WHAT THE TASK REQUIRES: Recast the records below, from the line with "You are a GUI" to the line with "click(x=563, y=211)", as a Markdown table with columns named Row and Line. Number each line in the Row column, skip any blank lines, and omit the pictures.

RAW RECORDS:

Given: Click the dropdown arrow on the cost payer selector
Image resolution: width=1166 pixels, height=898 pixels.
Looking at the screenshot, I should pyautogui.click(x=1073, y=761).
---
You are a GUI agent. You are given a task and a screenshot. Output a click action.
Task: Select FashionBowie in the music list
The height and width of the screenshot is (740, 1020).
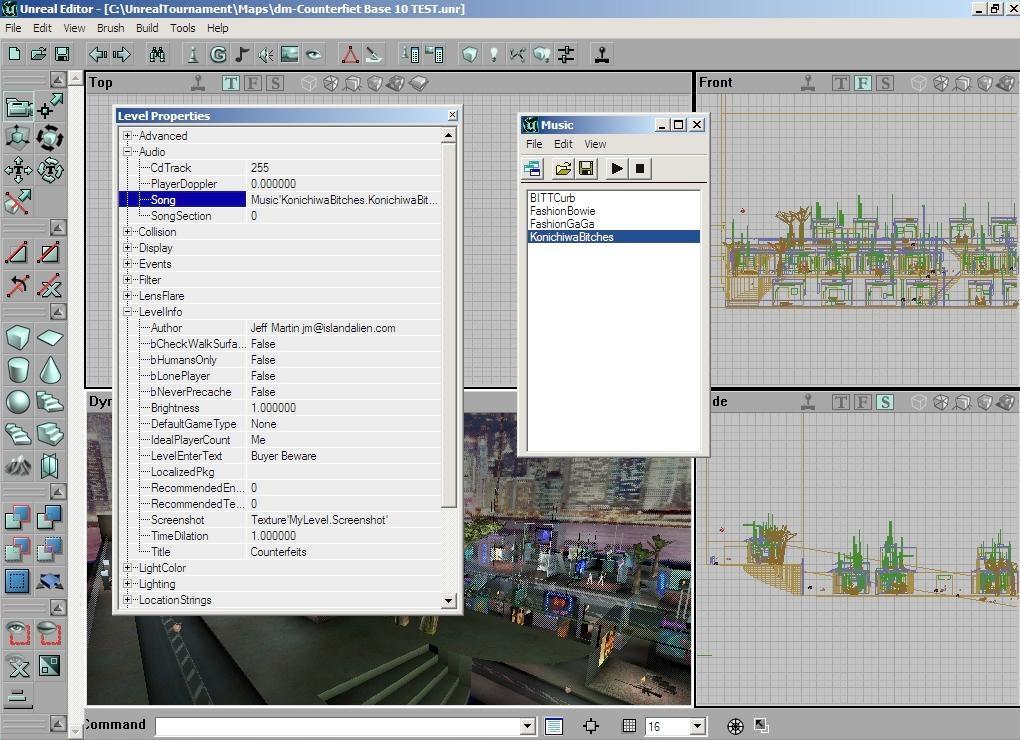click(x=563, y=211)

EXERCISE RESULT:
| Row | Line |
|---|---|
| 1 | You are a GUI agent. You are given a task and a screenshot. Output a click action. |
| 2 | Task: Select FashionBowie in the music list |
| 3 | The height and width of the screenshot is (740, 1020). |
| 4 | click(x=563, y=211) |